-- Begin Selected text --
The European Union will not resume growth driven by higher productivity and innovation without highly skilled workers who can contribute to innovation and entrepreneurship (European Commission; Danish Technological Institute, 2012). Companies do not only need new skills, the right competences and innovative thinking; where appropriate, the existing workforce must constantly update their knowledge, skills and competences to meet new demands and future changes. Training at the workplace plays an important role and is increasingly recognised as an efficient way to equip people with transversal and job-specific skills. It also contributes to the European 2020 headline target stipulating that, by 2020, 15% of the population aged 25 to 64 should participate in lifelong learning.
The quality and competences of trainers in continuing vocational training (CVET) and adult learning, as a condition for ensuring high quality workplace training, have been among the strategic objectives of European cooperation in vocational education and training (VET) (Council of the EU; European Commission, 2010). Enterprises in Europe believe that the EU can potentially play an important role in promoting competence development in enterprises and in ensuring better quality trainers (European Commission; Danish Technological Institute, 2012).
In this publication, Cedefop looks at examples of initiatives set up in the Member States on developing competence requirements for trainers in continuing vocational training and adult learning. Based on this analysis, an emerging competence profile of a trainer is proposed. We believe that this work can be a starting point towards establishing a competence profile of trainers, which has just been called for by the European Commission (European Commission, 2012).
This publication will also provide an input to the work of the thematic working group on the professional development of trainers in VET, launched by the European Commission in 2012. Cedefop jointly coordinates the group and provides its expertise towards developing guiding principles for the continuing professional development of trainers, one of the objectives of the Bruges communiqué. Christian F. Lettmayr, Acting Director. Download Trainers in continuing VET: emerging competence profile.
-- End Selected text --
-- Begin Material for this exercise --
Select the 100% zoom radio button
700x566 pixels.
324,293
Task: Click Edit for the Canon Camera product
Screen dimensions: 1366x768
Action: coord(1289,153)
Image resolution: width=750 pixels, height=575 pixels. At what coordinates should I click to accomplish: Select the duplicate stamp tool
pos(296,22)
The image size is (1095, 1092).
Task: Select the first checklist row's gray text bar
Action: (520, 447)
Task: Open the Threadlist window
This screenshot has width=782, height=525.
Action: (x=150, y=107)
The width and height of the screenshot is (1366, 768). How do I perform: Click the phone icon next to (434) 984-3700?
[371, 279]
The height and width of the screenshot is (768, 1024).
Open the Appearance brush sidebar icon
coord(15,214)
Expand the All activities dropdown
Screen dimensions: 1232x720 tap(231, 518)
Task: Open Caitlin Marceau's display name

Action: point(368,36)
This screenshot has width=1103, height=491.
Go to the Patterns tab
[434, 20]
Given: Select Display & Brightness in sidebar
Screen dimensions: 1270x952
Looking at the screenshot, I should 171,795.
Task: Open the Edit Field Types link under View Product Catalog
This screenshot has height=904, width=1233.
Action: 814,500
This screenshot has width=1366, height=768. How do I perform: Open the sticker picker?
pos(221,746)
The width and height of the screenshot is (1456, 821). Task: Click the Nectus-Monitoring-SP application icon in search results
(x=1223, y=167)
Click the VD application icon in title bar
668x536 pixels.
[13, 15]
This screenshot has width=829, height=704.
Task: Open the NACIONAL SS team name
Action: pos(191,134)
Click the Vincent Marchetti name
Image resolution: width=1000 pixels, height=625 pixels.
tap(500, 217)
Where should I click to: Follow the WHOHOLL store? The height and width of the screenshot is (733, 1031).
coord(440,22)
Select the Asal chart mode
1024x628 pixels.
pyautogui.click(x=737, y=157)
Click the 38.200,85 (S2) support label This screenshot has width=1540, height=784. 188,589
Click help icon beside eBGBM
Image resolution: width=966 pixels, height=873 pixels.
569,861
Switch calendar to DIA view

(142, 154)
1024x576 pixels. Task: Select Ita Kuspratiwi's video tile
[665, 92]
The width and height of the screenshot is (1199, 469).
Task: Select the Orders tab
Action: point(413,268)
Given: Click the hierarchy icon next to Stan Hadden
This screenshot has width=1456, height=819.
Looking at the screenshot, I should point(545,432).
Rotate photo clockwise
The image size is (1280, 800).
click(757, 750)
-- End Material for this exercise --
[What this exercise asks]
(1) Reproduce the entire passage on trainers in continuing vocational training, word for word.
(2) Format the rows from the line with "Task: Click Edit for the Canon Camera product" to the line with "Action: coord(1289,153)", both included, as a numbered list, omitting any blank lines and listing nothing else.

[Answers by task]
(1)
The European Union will not resume growth driven by higher productivity and innovation without highly skilled workers who can contribute to innovation and entrepreneurship (European Commission; Danish Technological Institute, 2012). Companies do not only need new skills, the right competences and innovative thinking; where appropriate, the existing workforce must constantly update their knowledge, skills and competences to meet new demands and future changes. Training at the workplace plays an important role and is increasingly recognised as an efficient way to equip people with transversal and job-specific skills. It also contributes to the European 2020 headline target stipulating that, by 2020, 15% of the population aged 25 to 64 should participate in lifelong learning.
The quality and competences of trainers in continuing vocational training (CVET) and adult learning, as a condition for ensuring high quality workplace training, have been among the strategic objectives of European cooperation in vocational education and training (VET) (Council of the EU; European Commission, 2010). Enterprises in Europe believe that the EU can potentially play an important role in promoting competence development in enterprises and in ensuring better quality trainers (European Commission; Danish Technological Institute, 2012).
In this publication, Cedefop looks at examples of initiatives set up in the Member States on developing competence requirements for trainers in continuing vocational training and adult learning. Based on this analysis, an emerging competence profile of a trainer is proposed. We believe that this work can be a starting point towards establishing a competence profile of trainers, which has just been called for by the European Commission (European Commission, 2012).
This publication will also provide an input to the work of the thematic working group on the professional development of trainers in VET, launched by the European Commission in 2012. Cedefop jointly coordinates the group and provides its expertise towards developing guiding principles for the continuing professional development of trainers, one of the objectives of the Bruges communiqué. Christian F. Lettmayr, Acting Director. Download Trainers in continuing VET: emerging competence profile.

(2)
1. Task: Click Edit for the Canon Camera product
2. Screen dimensions: 1366x768
3. Action: coord(1289,153)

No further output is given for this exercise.